Telescoping Languages Project Description
NOTE: The grant supporting the Telescoping Languages project ended in 2008. This site is retained for archival purposes, but is not actively updated.
Telescoping Languages: Support for Rapid Construction of High-Performance Applications
At Rice we have originated the telescoping languages strategy to generate high-performance compilers for scientific domain languages. The basic idea is to preprocess a library of components for a target domain to produce a compiler for that domain that understands and optimizes the library components as if they were primitive operations in the base language. This strategy is depicted in the figure below.
Our work to date has focused on extensions to Matlab as defined by toolboxes such as signal processing, image processing, etc. We have built a very preliminary prototype of the Palomar compiler generation system, but we plan to expand the work in several different directions:
- Component integration systems. Preprocessing of component libraries can make it possible to produce specialized versions for use in contexts that might occur in programs that invoke these components. One preliminary study has made it possible to generate Fortran versions of a library for solution of large-scale eigenvalue problems (ARPACK) from a Matlab prototype. Our current system, called LibGen, produces eight different versions from each Matlab prototype routine, specialized on input matrix type (real versus complex, sparse versus dense, symmetric versus nonsymmetric).
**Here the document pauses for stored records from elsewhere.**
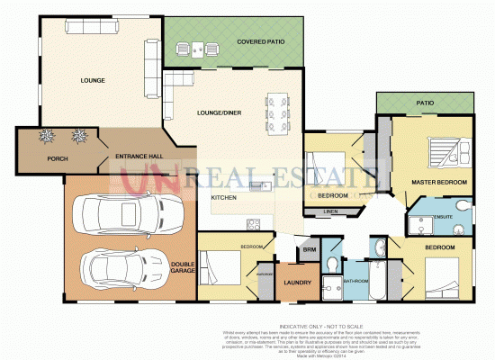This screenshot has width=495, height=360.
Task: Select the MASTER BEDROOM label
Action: click(438, 183)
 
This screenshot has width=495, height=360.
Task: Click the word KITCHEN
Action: click(223, 197)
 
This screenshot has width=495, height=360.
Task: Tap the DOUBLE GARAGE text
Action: click(183, 266)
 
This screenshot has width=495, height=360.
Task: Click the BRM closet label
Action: click(309, 249)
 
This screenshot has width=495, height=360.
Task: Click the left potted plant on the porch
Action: click(47, 137)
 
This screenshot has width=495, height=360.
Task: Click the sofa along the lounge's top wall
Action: click(88, 30)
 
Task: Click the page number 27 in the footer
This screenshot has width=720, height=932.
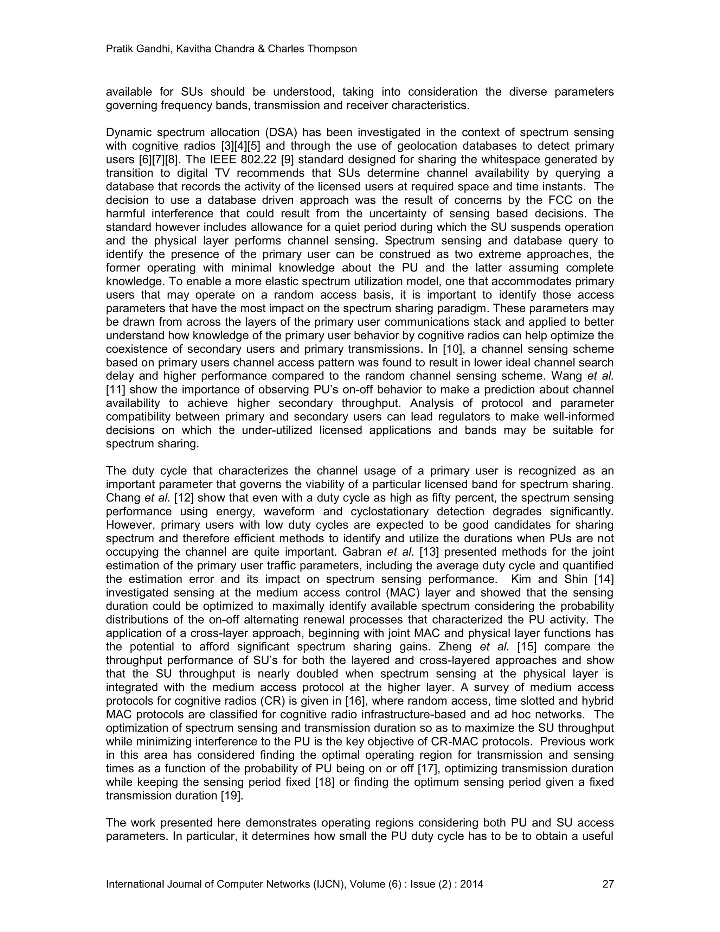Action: pos(608,884)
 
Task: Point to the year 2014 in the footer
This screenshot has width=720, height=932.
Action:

- Compilation of statistical languages. We have embarked on a project to compile programs written in the S family of languages, which includes S-PLUS and R, into efficent C equivalents. The strategy is to preprocess the open-source run-time library for R to produce versions that are specialized to different contexts that might be needed in a calling program and use type analysis to select the right variant when the R application is presented to the compiler.
- Parallel Matlab. We are exploring the use of telescoping languages to effect a compiler-based parallelization of Matlab. The underlying idea is to distribute the Matlab arrays across a parallel machine using different data distribution strategies. The underlying idea is to use compiler techology developed for High Performance Fortran (HPF) to preprocess the base library routines that carry out operations on distributed arrays and translate them into scalable parallel code, including communication, that implements these operations.
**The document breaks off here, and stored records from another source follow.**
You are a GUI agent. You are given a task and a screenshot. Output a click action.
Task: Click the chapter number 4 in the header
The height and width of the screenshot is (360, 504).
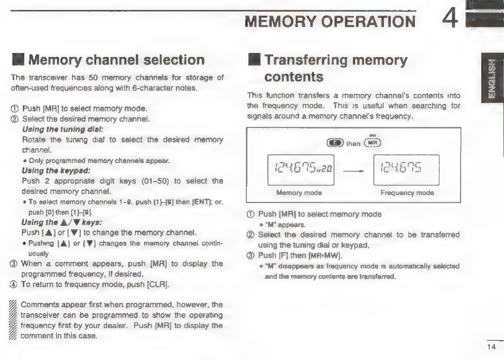coord(451,21)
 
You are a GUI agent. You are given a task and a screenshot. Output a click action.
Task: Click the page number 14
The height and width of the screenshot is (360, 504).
coord(491,348)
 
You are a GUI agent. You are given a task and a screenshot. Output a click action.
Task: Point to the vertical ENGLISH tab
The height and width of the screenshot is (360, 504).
coord(492,80)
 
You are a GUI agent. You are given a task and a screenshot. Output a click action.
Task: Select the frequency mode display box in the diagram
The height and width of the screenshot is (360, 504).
coord(406,170)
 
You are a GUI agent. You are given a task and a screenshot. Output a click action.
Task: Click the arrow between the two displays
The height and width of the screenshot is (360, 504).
coord(350,171)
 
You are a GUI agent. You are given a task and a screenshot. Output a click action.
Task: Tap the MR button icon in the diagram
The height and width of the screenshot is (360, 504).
coord(372,143)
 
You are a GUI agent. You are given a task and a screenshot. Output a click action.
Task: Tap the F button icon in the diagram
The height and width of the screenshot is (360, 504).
coord(335,143)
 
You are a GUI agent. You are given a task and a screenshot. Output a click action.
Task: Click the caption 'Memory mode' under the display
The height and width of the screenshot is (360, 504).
coord(295,193)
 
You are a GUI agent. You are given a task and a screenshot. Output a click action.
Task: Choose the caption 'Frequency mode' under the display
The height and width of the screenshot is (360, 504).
coord(407,193)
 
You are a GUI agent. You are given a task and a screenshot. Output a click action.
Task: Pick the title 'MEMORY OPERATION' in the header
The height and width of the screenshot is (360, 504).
coord(329,22)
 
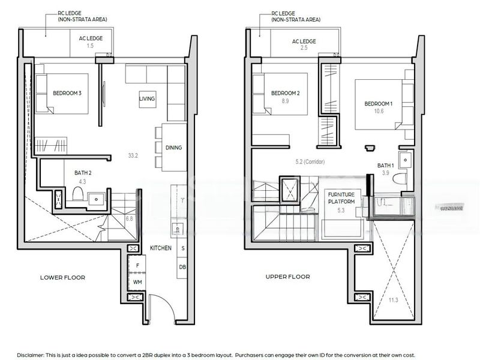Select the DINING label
[x=173, y=148]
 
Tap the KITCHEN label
[x=160, y=248]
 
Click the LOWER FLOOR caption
[x=62, y=278]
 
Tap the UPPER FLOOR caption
[x=287, y=277]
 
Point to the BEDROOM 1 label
[x=379, y=104]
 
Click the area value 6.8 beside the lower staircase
[x=129, y=219]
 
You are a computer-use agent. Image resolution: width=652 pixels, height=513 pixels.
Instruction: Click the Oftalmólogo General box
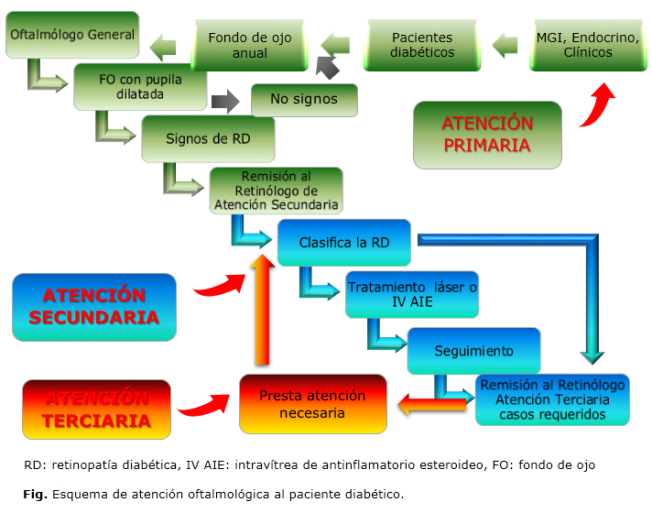(x=72, y=36)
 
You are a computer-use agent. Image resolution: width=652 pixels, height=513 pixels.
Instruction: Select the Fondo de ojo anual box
(x=250, y=46)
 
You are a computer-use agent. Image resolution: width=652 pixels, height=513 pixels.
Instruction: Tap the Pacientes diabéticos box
(x=422, y=46)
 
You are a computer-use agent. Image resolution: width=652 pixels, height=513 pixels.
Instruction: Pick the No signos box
(x=304, y=99)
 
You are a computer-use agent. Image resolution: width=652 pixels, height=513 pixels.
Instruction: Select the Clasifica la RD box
(x=343, y=243)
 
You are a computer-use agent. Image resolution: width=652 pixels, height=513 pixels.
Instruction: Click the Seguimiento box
(x=473, y=351)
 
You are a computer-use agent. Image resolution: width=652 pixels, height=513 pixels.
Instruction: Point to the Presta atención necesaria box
(x=312, y=404)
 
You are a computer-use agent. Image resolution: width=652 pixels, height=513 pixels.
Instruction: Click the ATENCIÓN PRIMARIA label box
(x=486, y=135)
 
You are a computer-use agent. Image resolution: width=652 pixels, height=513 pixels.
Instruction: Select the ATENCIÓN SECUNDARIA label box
(x=94, y=307)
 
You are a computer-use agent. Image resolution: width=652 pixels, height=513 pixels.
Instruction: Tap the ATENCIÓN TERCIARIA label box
(x=96, y=409)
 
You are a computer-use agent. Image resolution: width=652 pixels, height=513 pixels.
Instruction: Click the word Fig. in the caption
(x=35, y=494)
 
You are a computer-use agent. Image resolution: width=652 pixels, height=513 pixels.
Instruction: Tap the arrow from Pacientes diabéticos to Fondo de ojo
(x=336, y=43)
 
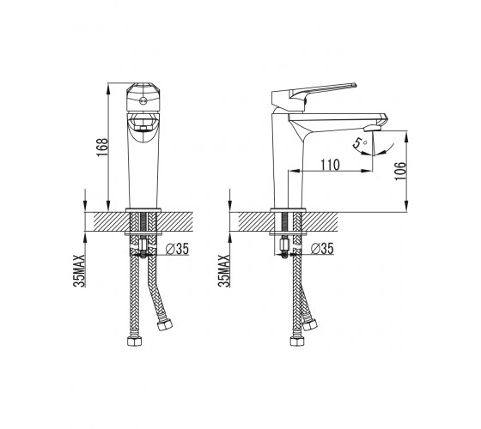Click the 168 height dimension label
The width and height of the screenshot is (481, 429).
[x=102, y=147]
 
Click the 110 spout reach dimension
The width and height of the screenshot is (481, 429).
[x=331, y=165]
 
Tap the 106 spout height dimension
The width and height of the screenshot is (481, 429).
[x=400, y=171]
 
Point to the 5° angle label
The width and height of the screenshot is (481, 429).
[x=360, y=144]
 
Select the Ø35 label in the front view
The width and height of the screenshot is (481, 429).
[x=177, y=249]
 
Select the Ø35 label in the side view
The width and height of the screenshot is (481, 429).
[x=322, y=249]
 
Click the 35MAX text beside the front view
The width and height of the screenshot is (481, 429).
[x=79, y=270]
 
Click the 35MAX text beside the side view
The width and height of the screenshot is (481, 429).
[x=223, y=270]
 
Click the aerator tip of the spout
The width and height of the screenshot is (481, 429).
[x=372, y=129]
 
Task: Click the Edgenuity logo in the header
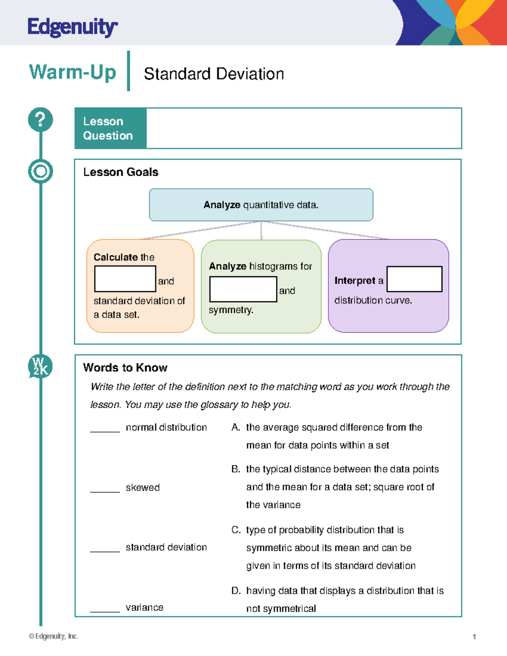[72, 27]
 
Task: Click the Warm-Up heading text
[72, 72]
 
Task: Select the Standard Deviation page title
[213, 74]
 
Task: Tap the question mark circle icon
[41, 120]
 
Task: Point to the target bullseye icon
[41, 171]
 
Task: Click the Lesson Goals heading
[120, 172]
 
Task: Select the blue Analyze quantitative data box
[261, 205]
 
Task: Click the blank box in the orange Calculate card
[125, 279]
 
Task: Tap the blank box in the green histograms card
[243, 289]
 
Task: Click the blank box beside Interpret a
[414, 279]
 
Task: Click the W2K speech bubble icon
[40, 366]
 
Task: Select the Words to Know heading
[125, 367]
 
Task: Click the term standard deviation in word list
[166, 547]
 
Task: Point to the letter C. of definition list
[236, 530]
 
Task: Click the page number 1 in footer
[474, 637]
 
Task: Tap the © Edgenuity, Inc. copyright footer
[54, 636]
- Automatic pretuning of components. One form of context to which components can be specialized is the platform on which they will be run. Thus the telescoping language concept encompasses in-advance optimization of components for a particular machine architecture. We are exploring a strategy that selects loop optimization parameters, such as factors by which to block and unroll, by running the code and selecting the best variant using heuristic search. This makes it possible to select and integrate an optimized version of each component invoked by a user program once the target architecture is known.